The Sesame Seared Tuna was even better than I had imagined. So was the key lime pie. When you eat alone though it is hard to spend more than about an hour because, no matter how slow the service there is no one to talk to to eat up the rest of the time so, by 8:30 I was back up in the room. By 12:30 I had three different versions of the spot, my favorite and several other variations with minor tweaks, and a choice of music tracks so, as not to make the director feel like I was pushing an agenda on him. The key to being an editor directors want to work with is to appropriately stroke their ego, whenever possible, and never make them feel like you are wrestling control of the project from them.

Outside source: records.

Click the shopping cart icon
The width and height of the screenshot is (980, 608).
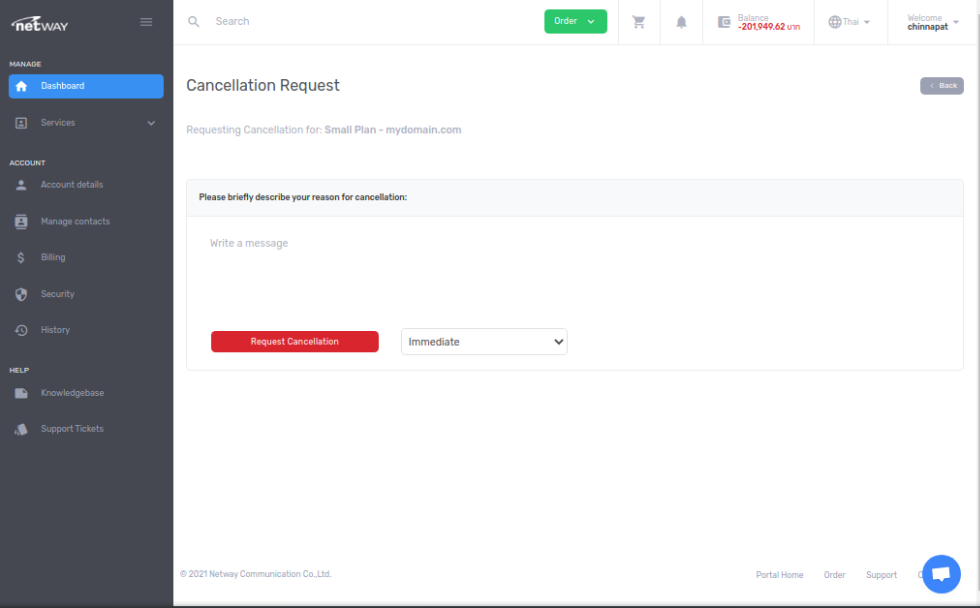click(639, 22)
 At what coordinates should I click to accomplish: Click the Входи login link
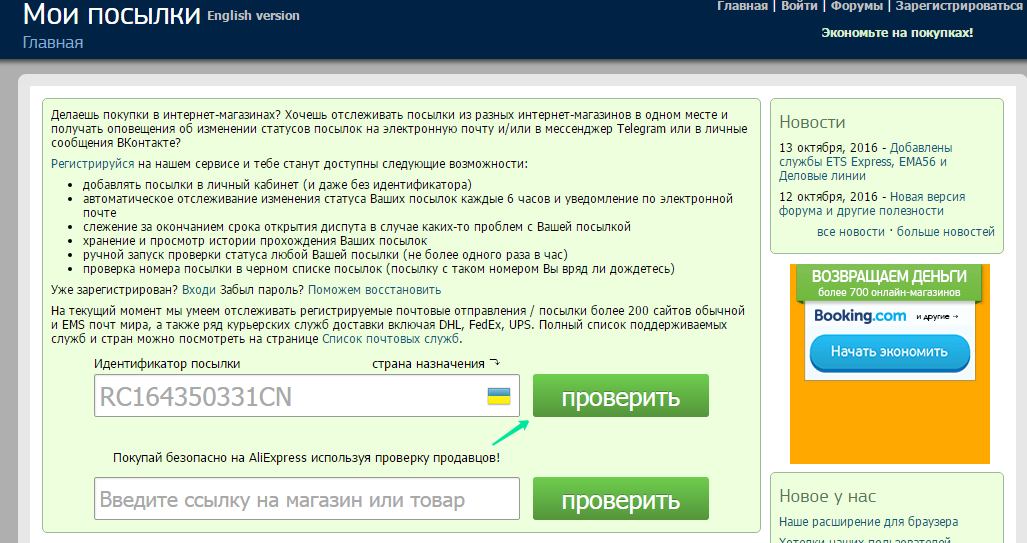(198, 290)
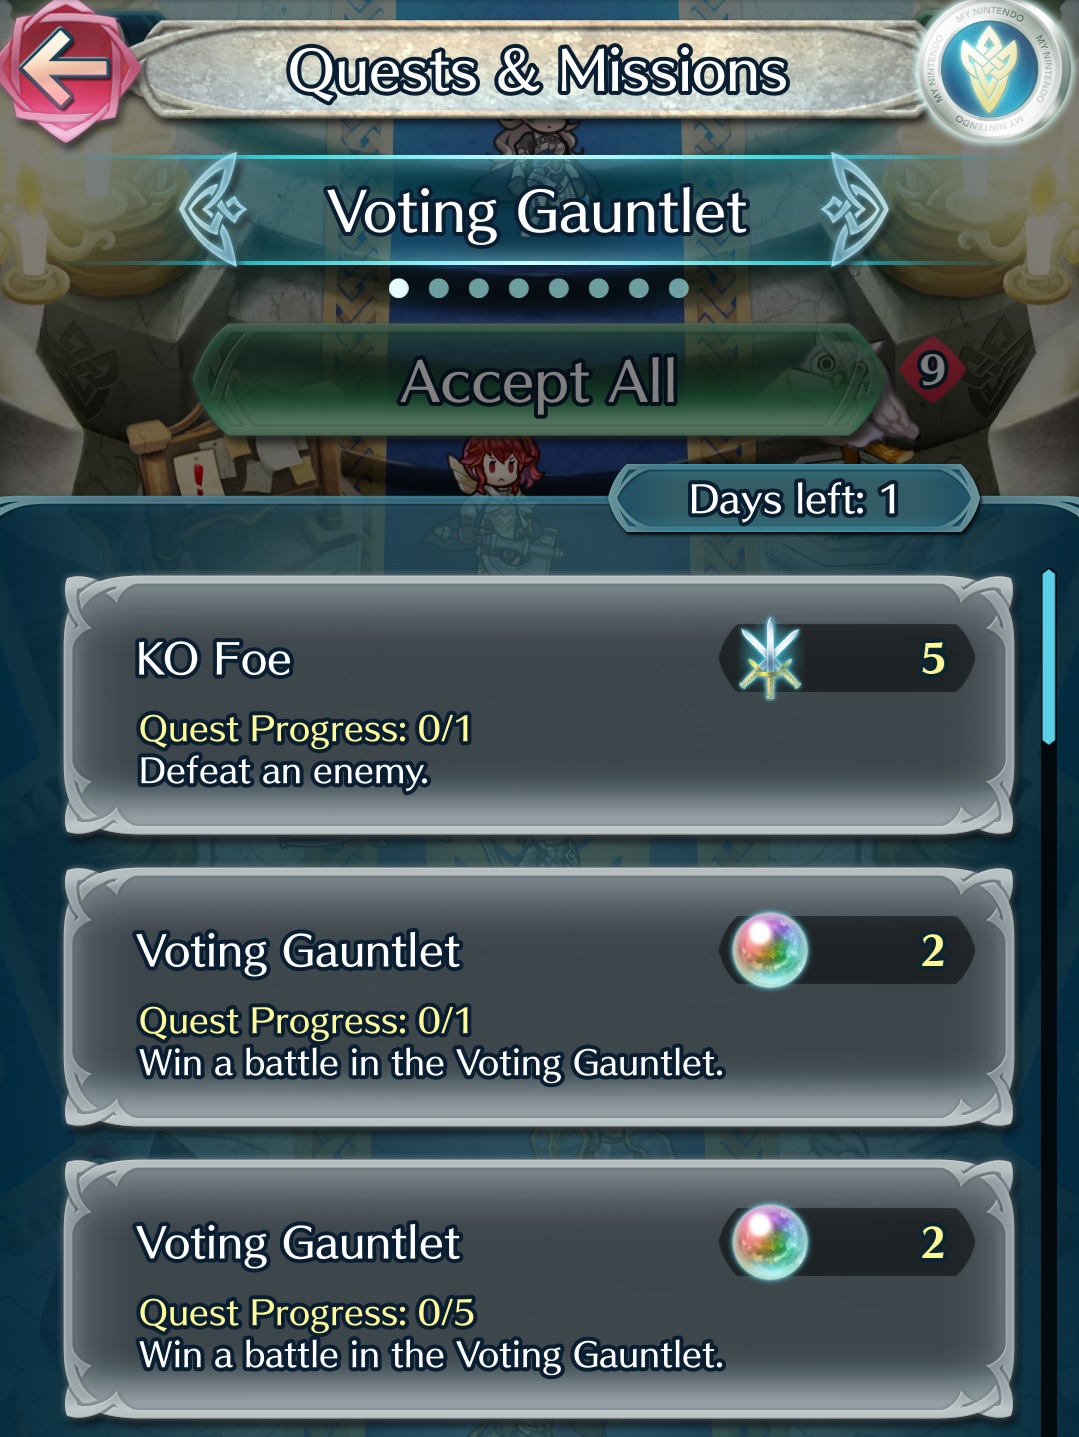Select the fourth page indicator dot
The image size is (1079, 1437).
point(519,288)
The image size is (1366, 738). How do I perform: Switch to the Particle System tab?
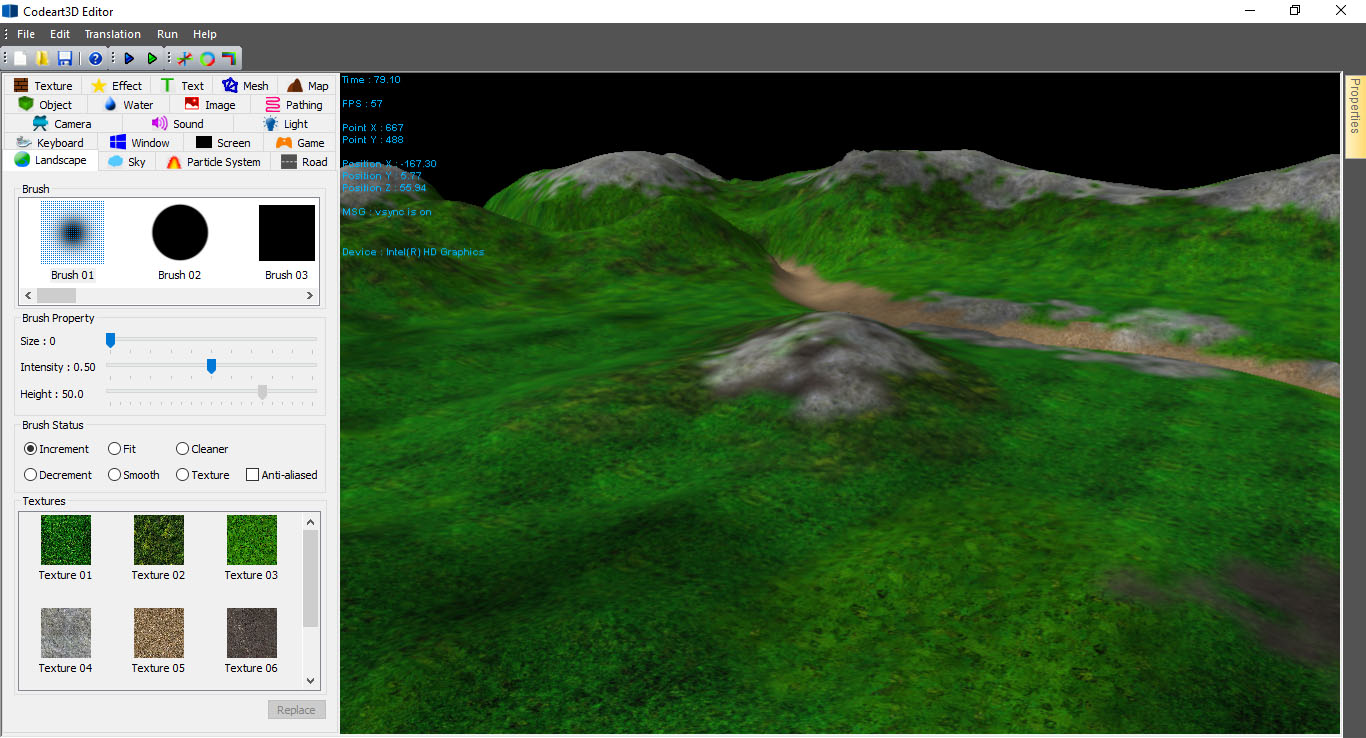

When the director showed up after breakfast to start picking takes I offered to show him the rough drafts I had come up with the previous night. He watched in silence. He was speechless. “What about color correction?” Done. “What about sound mixing?” Done. “How about a DVD to ship to the client?” “How about FTPing then a Hi-Def Quicktime file right now? But his last question was the most telling. “Why is it when I take Red files to a major Post house everything takes so long, costs so much, and requires transcoding and conversion yada yada yada?” I said, “That it’s because when you start a revolution you don’t go back to the people you revolted against and ask them to help you put the last nail in their own coffins.” Sure, there is a time and place for far more complicated workflows and production processes but, for the vast majority of projects it is a whole new game.
Oh yeah, here is a copy of the finished spot. Like all good directors he made a few tweaks as did the client but, ninety percent of it came from my favorite version. www.sea-cam.com/Video/HawksCayUpdate.mov
If you are new to Red don’t allow rental houses, post houses and so-called ‘experts” baffle you with bull s@#%. It is not all that tough to shoot and edit cost effectively. Pick the brains of other users on the www.reduser.net and experiment. This is a whole new game and as my father used to say “In the land of the blind the one eyed man is king.”